Do you know the hidden rules of conversation?

“Can you pass the salt?”

“Yes, I can.”

And then of course he doesn’t.

This is an easy example of violating the hidden rules of conversation as described by philosopher Paul Grice. The rules are commonly known as the Gricean Maxims (“commonly” in certain circles, that is). A good way to be introduced to this topic is to watch Tom Scott’s short video, which packs quite a bit of information into an entertaining five minutes. Needless to say, it just barely skims the surface of a topic that’s easily worth a masters thesis or two — and I’m sure that it has been the material for exactly that. I first learned about Grice’s maxims (in great detail) when I was a Special Graduate Student at MIT for one semester in 1978. (Those were the days when well-financed school systems, such as Lincoln-Sudbury, would grant teachers a sabbatical, which means either a semester off at full pay or a year off at half pay. The only requirements were that you had to have been there for more than seven years, you had to have a plan that was at least loosely related to what you were teaching, and you had to return. If you were taking courses, the school system paid the tuition. As I say, “those were the days”; sabbaticals wouldn’t fly in public schools today. So I took the semester and studied linguistics, logic, and AI at MIT.)

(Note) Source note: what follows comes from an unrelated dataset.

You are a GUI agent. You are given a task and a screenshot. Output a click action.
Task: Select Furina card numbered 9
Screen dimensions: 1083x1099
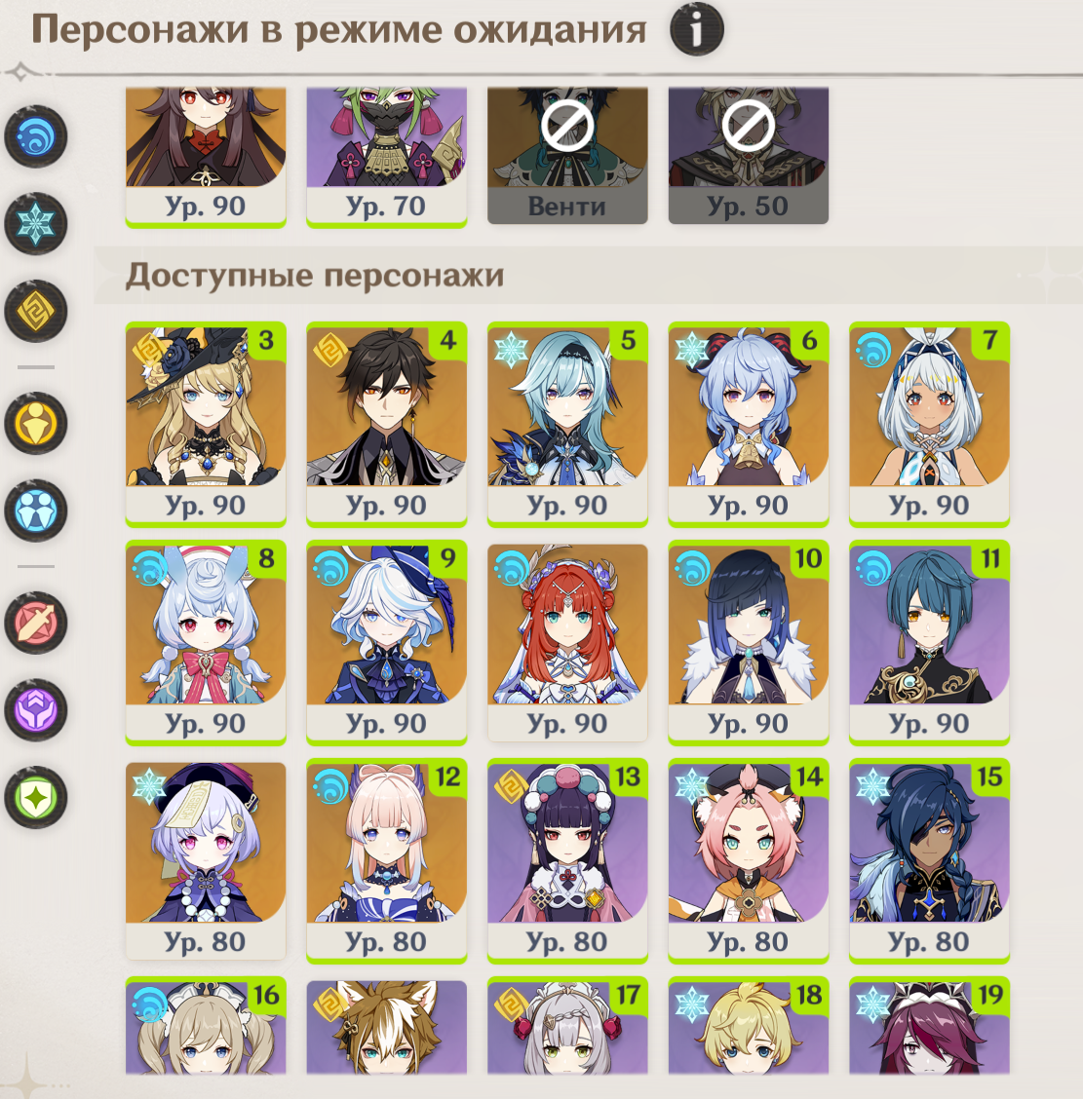pyautogui.click(x=386, y=642)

Anyway, the key mathematical and linguistic distinction here is between what is literally said and what is implied; I’m using the colloquial, natural English sense of the word “imply,” not the mathematical sense of an “if…then.” As philosophers use the latter sense, Grice had to invent a new word: implicature. So the conversation at the top of this post involves implicature, as the first speaker clearly is asking the second one to pass the salt, even though she doesn’t actually say so. An empirical question is when and how people learn these unstated rules, a fertile ground for psycholinguistic studies. If you want to read a typical research paper on that matter, check one out here.

You may want to know who are the two speakers in my fictional conversation above. I won’t tell you. All I’ll say (as my pronouns suggest) is that the first one is female, the second one is male; also the first is neurotypical, and the second is either on the spectrum or else a mathematician or computer scientist. Don’t tell me that there’s a redundancy there.